- Interactive map of Kaiser Wilderness
- Location: Fresno County, California
- Nearest city: Fresno, California US
- Coordinates: 37°25′00″N 119°10′00″W﻿ / ﻿37.41667°N 119.16667°W
- Area: 22,700 acres (92 km^{2})
- Established: October 19, 1976
- Governing body: US Department of Agriculture / U.S. Forest Service

= Kaiser Wilderness =

Protected wilderness area in California, United States

The Kaiser Wilderness is a federally designated wilderness protected area located 70 mi northeast of Fresno in the state of California, USA. It was added to the National Wilderness Preservation System by the United States Congress on October 19, 1976. The wilderness is 22700 acre in size, is one of five wilderness areas within the Sierra National Forest and is managed by the US Forest Service.
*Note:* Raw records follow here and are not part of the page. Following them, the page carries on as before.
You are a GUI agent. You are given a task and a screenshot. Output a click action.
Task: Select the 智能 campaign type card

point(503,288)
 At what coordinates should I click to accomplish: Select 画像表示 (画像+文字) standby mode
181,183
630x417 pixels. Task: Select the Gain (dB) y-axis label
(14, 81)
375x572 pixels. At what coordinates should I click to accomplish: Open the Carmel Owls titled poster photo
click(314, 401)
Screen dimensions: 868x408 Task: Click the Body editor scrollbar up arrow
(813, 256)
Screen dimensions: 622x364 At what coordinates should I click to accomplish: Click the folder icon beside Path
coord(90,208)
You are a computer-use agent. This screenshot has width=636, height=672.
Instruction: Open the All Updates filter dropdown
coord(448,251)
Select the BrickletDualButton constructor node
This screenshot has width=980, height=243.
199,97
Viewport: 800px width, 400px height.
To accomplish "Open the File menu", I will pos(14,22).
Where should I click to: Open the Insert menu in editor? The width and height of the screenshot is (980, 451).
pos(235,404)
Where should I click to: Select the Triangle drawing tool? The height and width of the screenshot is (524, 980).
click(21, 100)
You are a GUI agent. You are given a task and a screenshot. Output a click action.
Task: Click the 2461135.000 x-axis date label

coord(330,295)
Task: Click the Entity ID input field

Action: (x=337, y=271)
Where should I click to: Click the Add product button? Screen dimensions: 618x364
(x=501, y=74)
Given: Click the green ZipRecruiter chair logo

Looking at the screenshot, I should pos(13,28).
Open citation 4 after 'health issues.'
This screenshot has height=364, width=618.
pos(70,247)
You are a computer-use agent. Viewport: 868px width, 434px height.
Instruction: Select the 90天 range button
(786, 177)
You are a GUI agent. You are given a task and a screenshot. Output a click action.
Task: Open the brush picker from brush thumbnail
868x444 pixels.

The Kaiser Wilderness stretches along an east–west ridge and is separated from the High Sierra by the South Fork San Joaquin River canyon. It is a miniature version of the Sierra, with elevations from 7200 ft to 10320 ft at Kaiser Peak, and is composed of glacier-scoured granite blocks, cirques, lakes, granitic cliffs and alpine peaks. Although a small wilderness, it is part of the almost contiguous federal wilderness areas along the Sierra Nevada Mountain Range with the John Muir Wilderness on the east, and Ansel Adams Wilderness to the northeast. Immediately south is Huntington Lake, a rustic summer time resort area. China Peak Ski Resort lies south of the Wilderness as well

The forest consists of white fir, Jeffrey pine, red fir, western white pine, and mountain hemlock. On Kaiser Ridge there are stands of lodgepole pine, and at timberline whitebark pine and Sierra juniper grow in mats of krummholtz. Willows and alders grow along the perennial streams that form the drainage area of the South Fork of the San Joaquin River.

Some of the popular lakes in the Kaiser Wilderness are George Lake, and Upper Twin Lake, with Upper Twin Lake having a cave where the outlet stream disappears into and then flows underground for several hundred yards before resurfacing.

Recreational activities include day hiking, backpacking, horseback riding, fishing, rock scrambling, nature photography and snowshoeing. A wilderness permit is required for overnight trips into the Kaiser Wilderness. The Forest Service encourages the practice of Leave No Trace principles of outdoor travel to minimize human impact on the environment.

The western portion was ravaged by the 2020 Creek Fire. Trails in that area are either badly damaged or completely gone, now covered by thousands of fallen trees and emerging undergrowth.